Marketing to the right users
Interestingly enough, although user acquisition is a fundamental growth metric for e-commerce sites, Feng believes that it can be a double-edged sword.
Too little traction and lack of buyers, and the sellers will take their wares elsewhere. Grow too fast, and low-quality buyers and sellers might creep into the system.
“The quality of Shopee’s ecosystem is dependent on our sellers and buyers. I want to control the growth in a way that I can maintain that high standard. We don’t want bargain hunters (or affectionally known as “lowballers”) or unreliable buyers in our system,” says Feng.
Shopee sends out its brand message not only through influencers such as high-profile bloggers and fashionistas, it also accomplishes this through the design of its UI.
“Brand guidelines such as the colour of the banner, and categories such as home owning — all this dictates the type of seller or buyer we want to attract to the app.

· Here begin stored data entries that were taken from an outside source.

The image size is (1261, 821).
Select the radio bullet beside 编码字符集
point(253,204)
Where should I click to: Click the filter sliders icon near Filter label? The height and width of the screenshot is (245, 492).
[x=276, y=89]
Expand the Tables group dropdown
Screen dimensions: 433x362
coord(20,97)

We want to attract the mature, resourceful and trustworthy user,” he says.
“The market is constantly shifting. We need to make sure we capture the right kind of markets. Figure out which channel we can use to attract these buyers and sellers,” adds Feng.
Shopee leverages on most major social media platforms — Pinterest, Facebook, BeeTalk and others — enabling users to share products and shops with their friends as well as follow their favourite sellers. It also uses hashtags and feeds to push new curated products to them.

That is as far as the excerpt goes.